Required work:
Every line of the entries below that carries the string "browser" should be copied.

Supplied records:
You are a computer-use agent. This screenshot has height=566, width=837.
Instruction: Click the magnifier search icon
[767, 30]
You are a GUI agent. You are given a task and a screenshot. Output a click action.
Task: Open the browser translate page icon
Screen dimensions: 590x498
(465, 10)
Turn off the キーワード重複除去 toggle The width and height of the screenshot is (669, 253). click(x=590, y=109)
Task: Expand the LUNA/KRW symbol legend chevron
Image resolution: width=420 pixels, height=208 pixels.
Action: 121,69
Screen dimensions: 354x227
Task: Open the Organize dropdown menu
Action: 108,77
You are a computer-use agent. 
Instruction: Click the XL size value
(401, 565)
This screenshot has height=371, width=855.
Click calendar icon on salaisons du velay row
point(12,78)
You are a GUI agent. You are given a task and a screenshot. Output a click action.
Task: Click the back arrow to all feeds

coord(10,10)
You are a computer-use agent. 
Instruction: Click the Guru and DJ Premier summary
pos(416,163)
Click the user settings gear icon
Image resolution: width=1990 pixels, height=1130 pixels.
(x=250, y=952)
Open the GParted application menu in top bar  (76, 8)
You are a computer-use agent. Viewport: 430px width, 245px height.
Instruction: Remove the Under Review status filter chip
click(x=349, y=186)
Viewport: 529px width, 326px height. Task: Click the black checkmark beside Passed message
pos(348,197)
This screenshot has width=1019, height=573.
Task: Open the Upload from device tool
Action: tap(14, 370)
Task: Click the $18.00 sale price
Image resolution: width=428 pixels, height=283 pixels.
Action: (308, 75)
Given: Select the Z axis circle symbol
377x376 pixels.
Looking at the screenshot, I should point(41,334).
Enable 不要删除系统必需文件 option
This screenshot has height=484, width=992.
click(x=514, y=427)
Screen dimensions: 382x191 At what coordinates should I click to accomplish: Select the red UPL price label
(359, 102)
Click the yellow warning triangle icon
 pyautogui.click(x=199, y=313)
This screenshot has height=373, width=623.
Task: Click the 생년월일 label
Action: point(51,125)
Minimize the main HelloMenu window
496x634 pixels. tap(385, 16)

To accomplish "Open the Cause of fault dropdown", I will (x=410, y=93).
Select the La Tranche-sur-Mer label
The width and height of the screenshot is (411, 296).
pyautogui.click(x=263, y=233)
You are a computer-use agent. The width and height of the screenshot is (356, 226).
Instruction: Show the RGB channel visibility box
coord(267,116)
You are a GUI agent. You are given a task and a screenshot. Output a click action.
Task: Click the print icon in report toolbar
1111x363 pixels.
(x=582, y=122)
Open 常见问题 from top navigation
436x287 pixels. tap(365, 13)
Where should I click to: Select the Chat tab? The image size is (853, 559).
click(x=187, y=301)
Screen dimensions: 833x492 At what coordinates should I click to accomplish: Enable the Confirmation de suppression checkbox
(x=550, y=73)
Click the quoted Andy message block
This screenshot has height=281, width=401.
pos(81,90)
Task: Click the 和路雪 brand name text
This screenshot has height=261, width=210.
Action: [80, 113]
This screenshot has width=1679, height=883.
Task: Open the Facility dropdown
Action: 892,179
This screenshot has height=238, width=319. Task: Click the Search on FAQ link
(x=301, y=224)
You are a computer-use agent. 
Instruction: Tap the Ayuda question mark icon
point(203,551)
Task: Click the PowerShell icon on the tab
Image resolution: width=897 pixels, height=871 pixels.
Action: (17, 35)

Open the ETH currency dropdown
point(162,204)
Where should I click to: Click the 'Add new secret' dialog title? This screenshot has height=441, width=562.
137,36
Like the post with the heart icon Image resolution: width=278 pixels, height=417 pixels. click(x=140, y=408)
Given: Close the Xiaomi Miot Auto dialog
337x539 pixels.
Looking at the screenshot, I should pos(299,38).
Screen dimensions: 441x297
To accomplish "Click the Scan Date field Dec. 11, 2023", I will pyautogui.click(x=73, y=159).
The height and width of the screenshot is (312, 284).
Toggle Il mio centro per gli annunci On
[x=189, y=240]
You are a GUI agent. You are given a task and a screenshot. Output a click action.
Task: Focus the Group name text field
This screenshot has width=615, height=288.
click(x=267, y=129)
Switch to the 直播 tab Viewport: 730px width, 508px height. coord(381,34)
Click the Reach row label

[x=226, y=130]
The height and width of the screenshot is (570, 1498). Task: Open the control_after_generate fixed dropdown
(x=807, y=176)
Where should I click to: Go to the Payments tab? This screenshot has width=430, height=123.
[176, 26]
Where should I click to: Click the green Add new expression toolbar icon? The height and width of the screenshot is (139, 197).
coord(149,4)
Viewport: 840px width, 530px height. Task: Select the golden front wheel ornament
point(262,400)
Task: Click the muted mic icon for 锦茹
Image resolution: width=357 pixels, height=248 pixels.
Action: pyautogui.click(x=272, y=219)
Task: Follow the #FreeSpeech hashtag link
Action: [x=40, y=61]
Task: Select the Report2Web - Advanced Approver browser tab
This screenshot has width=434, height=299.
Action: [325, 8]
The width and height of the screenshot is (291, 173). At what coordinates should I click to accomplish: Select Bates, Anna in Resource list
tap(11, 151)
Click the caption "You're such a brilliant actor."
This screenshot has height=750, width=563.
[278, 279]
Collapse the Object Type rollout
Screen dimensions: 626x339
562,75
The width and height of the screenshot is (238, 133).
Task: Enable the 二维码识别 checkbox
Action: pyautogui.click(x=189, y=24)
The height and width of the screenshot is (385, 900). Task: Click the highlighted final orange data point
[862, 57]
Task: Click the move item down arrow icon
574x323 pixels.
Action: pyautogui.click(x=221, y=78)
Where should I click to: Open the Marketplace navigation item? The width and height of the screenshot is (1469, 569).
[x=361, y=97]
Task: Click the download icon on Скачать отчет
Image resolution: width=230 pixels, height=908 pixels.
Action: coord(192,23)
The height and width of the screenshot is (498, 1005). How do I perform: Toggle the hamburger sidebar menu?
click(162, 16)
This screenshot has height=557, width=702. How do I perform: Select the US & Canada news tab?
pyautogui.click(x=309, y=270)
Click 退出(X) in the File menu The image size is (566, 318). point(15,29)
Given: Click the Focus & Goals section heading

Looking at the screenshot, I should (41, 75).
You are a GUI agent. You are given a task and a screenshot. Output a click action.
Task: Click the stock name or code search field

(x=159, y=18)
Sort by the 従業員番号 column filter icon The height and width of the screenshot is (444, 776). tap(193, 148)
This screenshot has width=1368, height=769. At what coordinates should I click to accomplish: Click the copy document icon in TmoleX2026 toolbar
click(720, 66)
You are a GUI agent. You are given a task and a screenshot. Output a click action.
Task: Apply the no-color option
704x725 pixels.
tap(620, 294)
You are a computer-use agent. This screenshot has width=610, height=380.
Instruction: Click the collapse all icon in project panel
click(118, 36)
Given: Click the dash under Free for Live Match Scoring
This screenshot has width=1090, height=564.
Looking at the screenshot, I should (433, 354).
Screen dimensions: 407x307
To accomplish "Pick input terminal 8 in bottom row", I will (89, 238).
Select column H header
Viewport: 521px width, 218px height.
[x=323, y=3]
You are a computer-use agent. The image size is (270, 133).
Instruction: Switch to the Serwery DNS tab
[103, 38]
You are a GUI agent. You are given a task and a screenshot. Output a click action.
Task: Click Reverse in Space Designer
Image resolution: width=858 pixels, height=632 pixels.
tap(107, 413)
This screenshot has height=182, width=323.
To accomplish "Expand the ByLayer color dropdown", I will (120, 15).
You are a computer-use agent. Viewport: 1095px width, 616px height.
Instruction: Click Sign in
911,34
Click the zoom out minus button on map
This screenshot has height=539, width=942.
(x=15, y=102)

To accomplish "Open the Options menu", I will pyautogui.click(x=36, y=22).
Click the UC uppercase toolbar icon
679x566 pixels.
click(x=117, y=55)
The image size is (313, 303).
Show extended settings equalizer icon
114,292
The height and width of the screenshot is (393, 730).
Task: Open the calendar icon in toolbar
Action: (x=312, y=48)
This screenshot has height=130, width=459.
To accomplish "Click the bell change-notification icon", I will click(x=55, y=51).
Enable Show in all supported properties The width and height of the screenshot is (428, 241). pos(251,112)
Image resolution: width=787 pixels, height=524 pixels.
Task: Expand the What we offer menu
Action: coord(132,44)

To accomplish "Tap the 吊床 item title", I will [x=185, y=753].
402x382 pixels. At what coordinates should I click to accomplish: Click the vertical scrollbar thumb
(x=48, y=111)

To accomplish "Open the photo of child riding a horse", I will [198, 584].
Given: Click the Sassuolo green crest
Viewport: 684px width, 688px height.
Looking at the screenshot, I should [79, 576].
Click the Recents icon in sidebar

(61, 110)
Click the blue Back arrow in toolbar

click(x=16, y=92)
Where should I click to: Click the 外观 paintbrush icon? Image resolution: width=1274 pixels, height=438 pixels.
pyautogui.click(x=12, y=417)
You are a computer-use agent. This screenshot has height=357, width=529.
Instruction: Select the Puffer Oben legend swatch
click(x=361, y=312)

Finished task:
Task: Open the browser translate page icon
Task: Select the Report2Web - Advanced Approver browser tab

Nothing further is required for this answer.